Stored items:
──────────────────────────────

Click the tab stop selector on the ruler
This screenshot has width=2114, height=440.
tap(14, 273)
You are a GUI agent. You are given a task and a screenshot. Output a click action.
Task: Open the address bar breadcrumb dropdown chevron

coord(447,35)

──────────────────────────────

• **Work required**
Please return every entry exactly as it appears.

• **Response to this task**
Click the tab stop selector on the ruler
This screenshot has width=2114, height=440.
tap(14, 273)
You are a GUI agent. You are given a task and a screenshot. Output a click action.
Task: Open the address bar breadcrumb dropdown chevron

coord(447,35)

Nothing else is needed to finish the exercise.